JetBlue has suspended Osbon from flying pending further investigation. However, this incident raises questions about pilots' mental and physical fitness as well as passengers' safety when a captain and first officer are behind locked and protective cockpit doors.
"This is somewhat of a one-off," said John Cox, president of Safety Operation Systems. "Crew member incapacitation happens, usually its food poisoning or something like that, but the procedures that the crews use to deal with it were founded in this incapacitated crew member and crew resource management. So it shows the system worked the way it was intended to."
Cox goes on to say that in the post-9/11 world, airlines have realized the value of passengers to help thwart any confrontation that arises in mid-air. In this incident, passengers took action to restrain the upset pilot until the remaining pilot could safely ground the plane.
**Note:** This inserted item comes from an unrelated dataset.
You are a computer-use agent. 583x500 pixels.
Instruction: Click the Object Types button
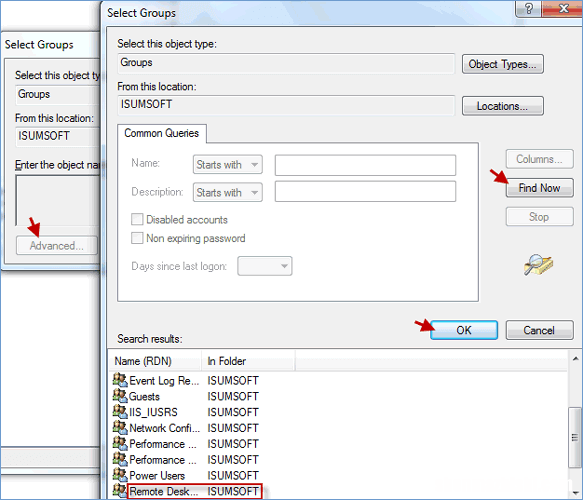click(x=503, y=64)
"Flight crews recognize that utilizing passengers as an additional asset to help subdue someone who may create a problem for the flight is an appropriate way to handle it," said Cox. "The best security we have on board the airplane are the passengers."
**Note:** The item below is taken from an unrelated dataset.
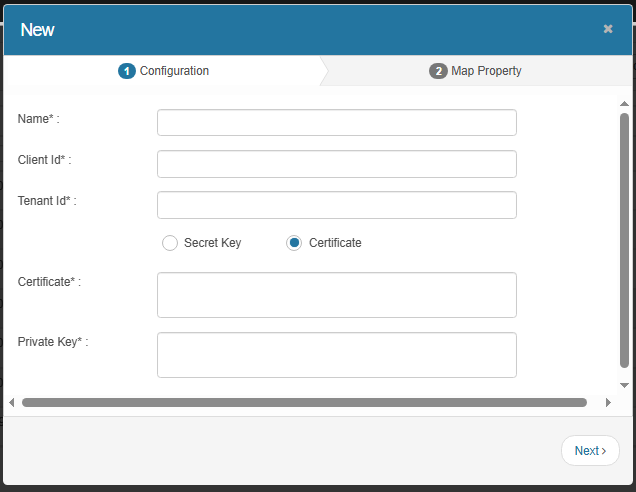Click the horizontal scrollbar right arrow
Image resolution: width=636 pixels, height=492 pixels.
pos(608,403)
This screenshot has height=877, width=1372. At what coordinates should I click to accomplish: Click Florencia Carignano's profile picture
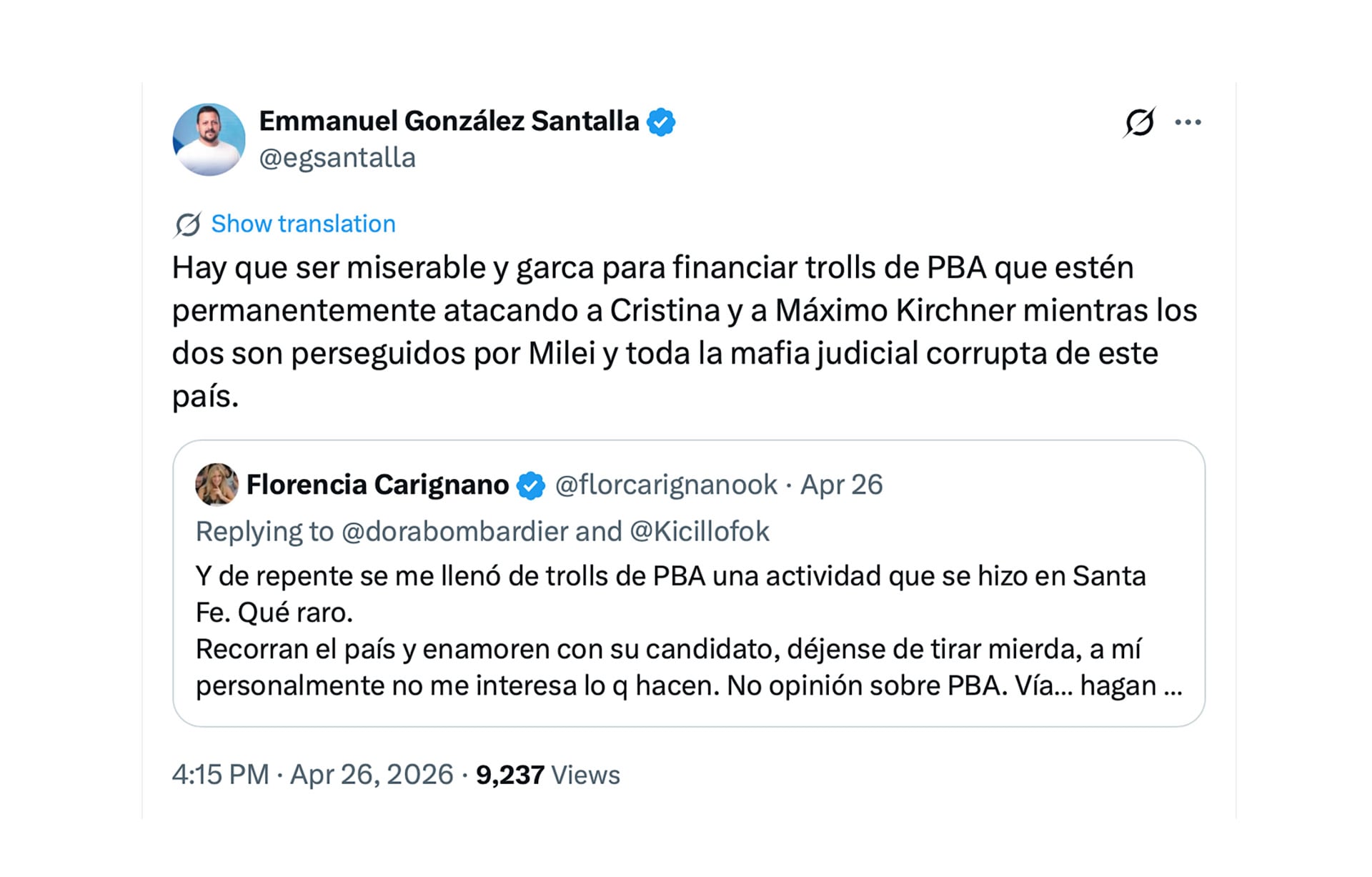tap(216, 485)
Still, even though this incident was undoubtedly terrifying for the passengers on the plane, it's an extremely rare occurrence for a pilot of be rendered incapacitated on a flight. "Your odds of this happening on a flight are less than your odds of winning a PowerBall on any given day," said Dave Funk, retired airline captain and aviation consultant.
Funk also says that the rigorous physical test pilots must pass to be hired by airlines plus the added self-regulation that occurs amongst fellow airline employees help flag possible issues that can arise.
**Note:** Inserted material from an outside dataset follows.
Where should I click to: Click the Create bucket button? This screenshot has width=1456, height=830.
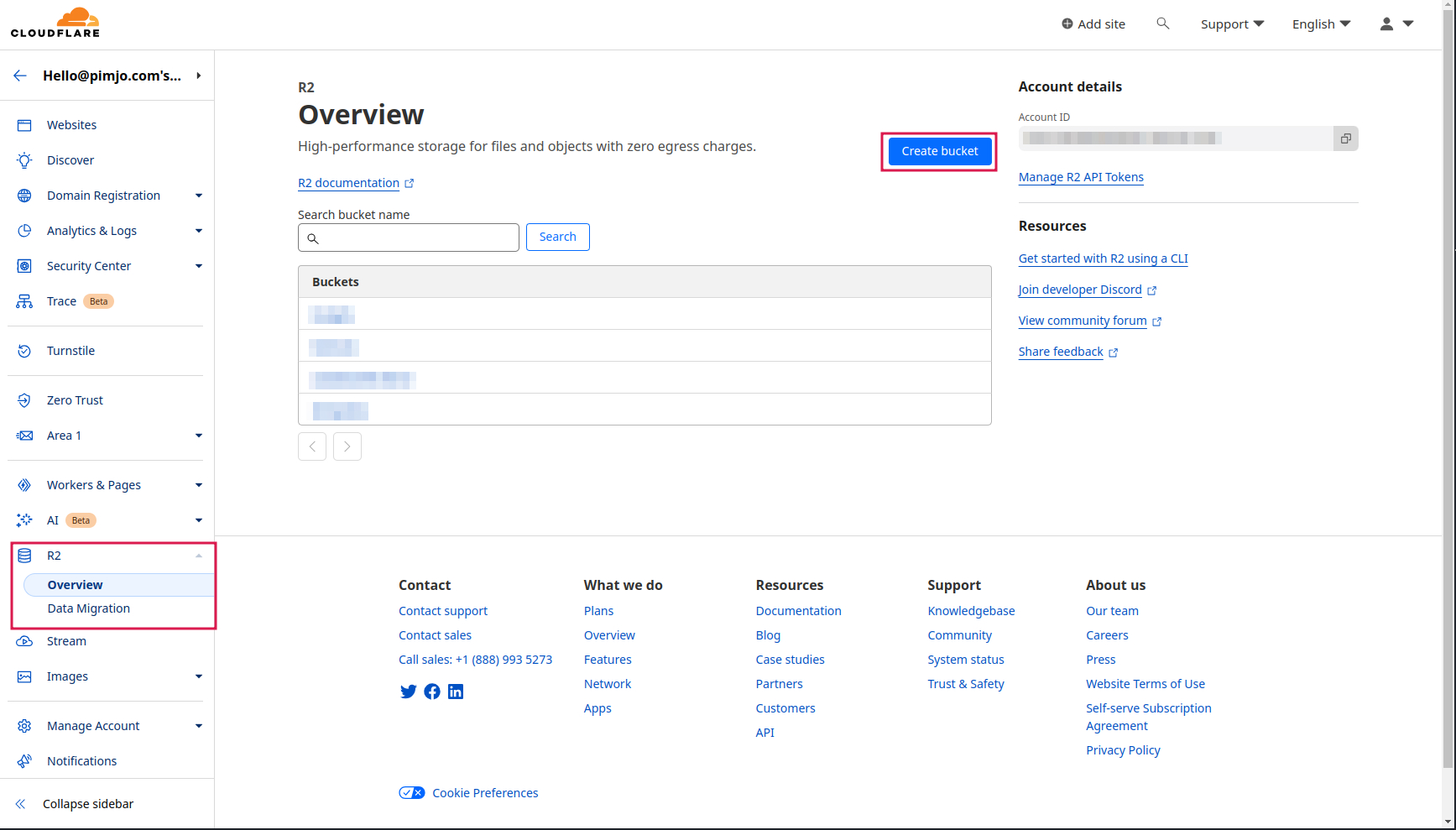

"The entire process to become a pilot at an airline, you jump through a lot of hoops, you do the MMPI at almost every carrier, you go through a psychological evaluation," said Funk. "My initial hiring at Northwest Airlines in 1987, I had a 2-day-long physical. That's not something where you can hide what your overall state is."
If you were a passenger on a flight on which the pilot had a mental breakdown, how would you react? Does this incident make you less willing to fly?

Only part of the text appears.